Eğer daha makul alışveriş, normal hayatı tanıma, diğer büyük alışveriş merkezlerini ve Pazar yerlerini görme, masaj yaptırma, sahilde gezmek isterseniz Kowloon tarafı sizi bekliyor. Kow Loon tarafında Tsim Sha Tsui sahil kesimi, Peninsula Hoteli, 700 mağazalık Harbour City, Nathan ve Canton Road, Yau Ma tei, Mong Kok Pazar ve caddeleri önemli noktalar.

Eğer güney tarafında giderseniz akvaryumları, pandaları ve roller coasterları ile ünlü Ocean park eğlence merkezi, Stanley ve Repulse Bay sahil kasabaları, Aberdeen liman turu ilginç seçenekler.Bu arada denize girmek isterseniz köpekbalığı kourması olan ve deniz yosunlarından oluşan bazı alerjik hastalıkların olmadığı yerleri tercih edin.

Lantau ya gidecekseniz Disneyland, Büyük Buda Heykeli, Po Lin Manastırı, Ngong Ping köyü ki bu rotayı daha enteresan gezebileceğiniz 6 km süren bir teleferik bir ay sonra devreye girecekmiş önemli yerler.

Temelde alışveriş pahalı ama sokak satıcıları dışındaki önemli plazalarda hesaplı elektronik alımı mümkün.

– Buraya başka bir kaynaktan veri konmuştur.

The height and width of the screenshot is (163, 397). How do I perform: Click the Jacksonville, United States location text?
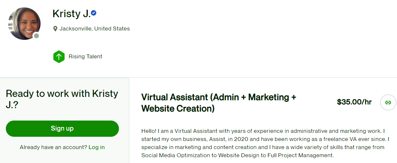click(95, 29)
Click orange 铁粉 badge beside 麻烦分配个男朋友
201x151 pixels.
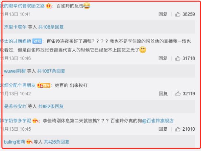44,85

Çok kaliteli sahte ürünleri bulmak mümkün ama pazarlığa başlamadan çok sıkı karşılaştırma yapmış olmak önemli. Elektronik ürünleri ucuz diye sokak satıcıları ya da ufak mağazalardan alırsanız aldatılacağınız kesin. Para bozururken bile 7-7,5 arası değişen kurlar çıkıyor karşınıza, dikkatli olmakta yarar var.Yemek konusunda dilediğiniz kadar seçeneğiniz var. Çin yemeğine meraklı olan veya deniz ürünü sevenlerden ördek den şaşma diyenlere , sushi ve dim sum’culara herkes bizim tadımıza uygun seçenekleri bulabilir. Eğer daha uzun vaktiniz varsa ve gereken vizeler ile New Territories , Macau, Çin’de Schenzen ve Çin Turizminin gözdesi Guangzhou diğer seçenekleriniz.